We expect that general and administrative expenses will increase in the future as we expand our operating activities and incur additional costs associated with being a publicly-traded company and maintaining compliance with exchange listing and SEC requirements. These increases will likely include legal fees, accounting fees, directors' and officers' liability insurance premiums and fees associated with investor relations.

Deemed Dividend. On March 27, 2013, pursuant to the terms of the Series B Preferred Stock Purchase Agreement dated as of February 3, 2012, we closed a third tranche financing for 8.2 million shares of Series B Convertible Preferred Stock, at $1.03 per share, for aggregate net proceeds of $8.4 million. The Series B Convertible Preferred Stock issued in the third tranche financing was sold at a price per share below the reassessed deemed fair value of our common stock at that time.
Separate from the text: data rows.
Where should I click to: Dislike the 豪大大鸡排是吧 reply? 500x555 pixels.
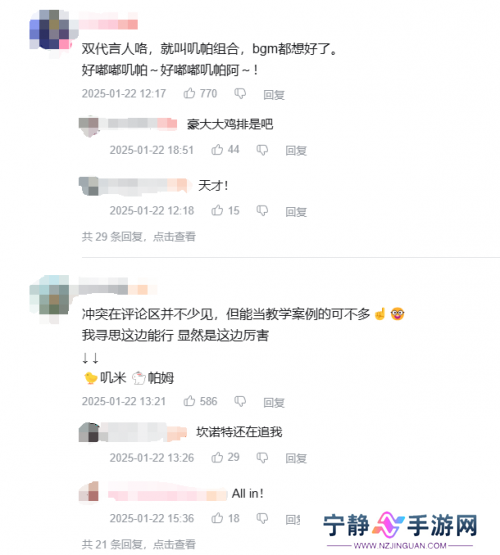[x=262, y=150]
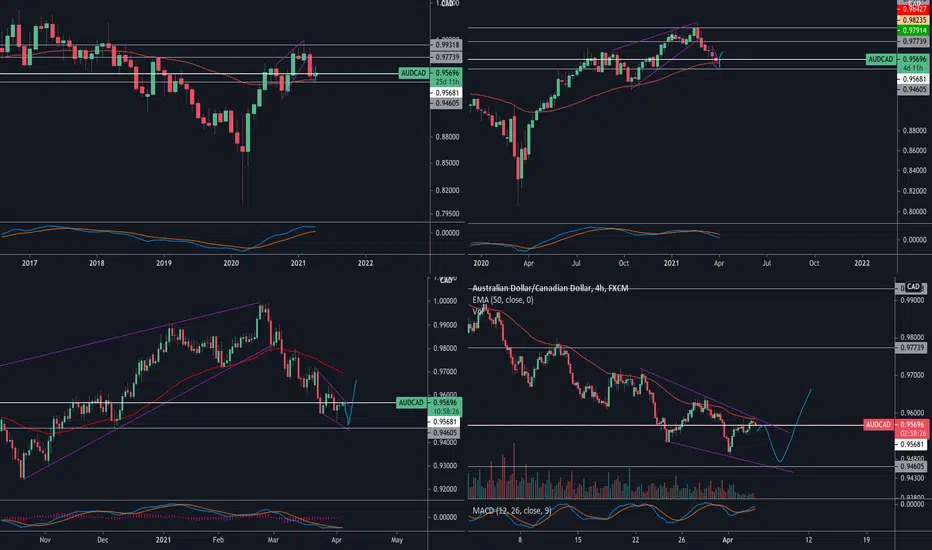The width and height of the screenshot is (932, 550).
Task: Select AUDCAD label beside 10:58:26 countdown
Action: 411,403
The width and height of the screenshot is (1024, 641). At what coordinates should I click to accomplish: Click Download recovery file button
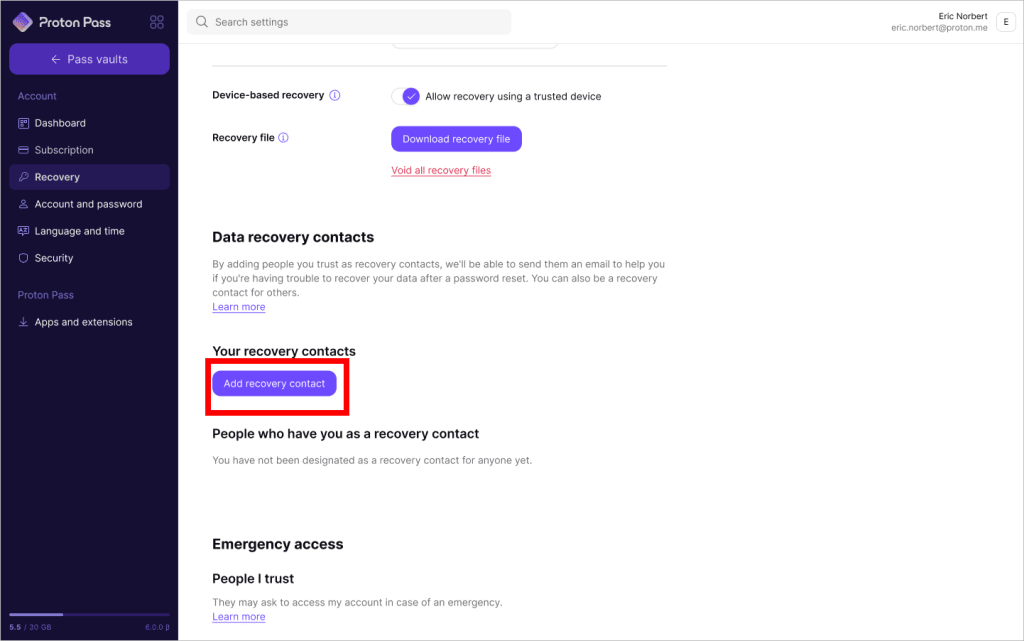456,139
Accordingly, we recorded a deemed dividend charge of $2.1 million in the first quarter of 2013 associated with the issuance of such shares, which is equal to the number of shares of Series B Convertible Preferred Stock sold on that date multiplied by the difference between the estimated value of the underlying common stock and the Series B conversion price per share on that date.

Liquidity and Capital Resources


We have incurred losses since our inception and negative cash flows from operating activities and, as of March 31, 2013, we had an accumulated deficit of $57.2 million and cash and cash equivalents of $18.3 million. We anticipate that we will continue to incur net losses into the foreseeable future as we:
(i) continue the development and commercialization of our lead drug candidate RPC1063; (ii) work to develop additional drug candidates through research and development programs; and (iii) expand our corporate infrastructure, including the costs associated with becoming a public company. We plan to continue to fund losses from operations and capital funding needs through future debt and equity financing, as well as potential additional collaborations. The sale of additional equity or convertible debt could result in additional dilution to our stockholders. The incurrence of indebtedness would result in debt service obligations and could result in operating and financing covenants that would restrict our operations. No assurances can be provided that financing will be available in the amounts we need or on terms acceptable to us, if at all. If we are not able to secure adequate additional funding we may be forced to make reductions in spending, extend payment terms with suppliers, liquidate assets where possible, and/or suspend or curtail planned programs. Any of these actions could materially harm our business, results of operations, and future prospects.

Prior to our IPO, we have funded our operations to date primarily from the sale of convertible equity securities and through the receipt of upfront payments, research funding and preclinical milestones from our collaboration arrangements. Through March 31, 2013, we have received $61.5 million in proceeds from the sale of our Series A and Series B Convertible Preferred Stock and $21.9 million in upfront payments, research funding and preclinical milestones from our collaborative arrangements with Lilly, Ortho-MacNeil-Jenssen Pharmaceuticals, or OMJP, and Ono.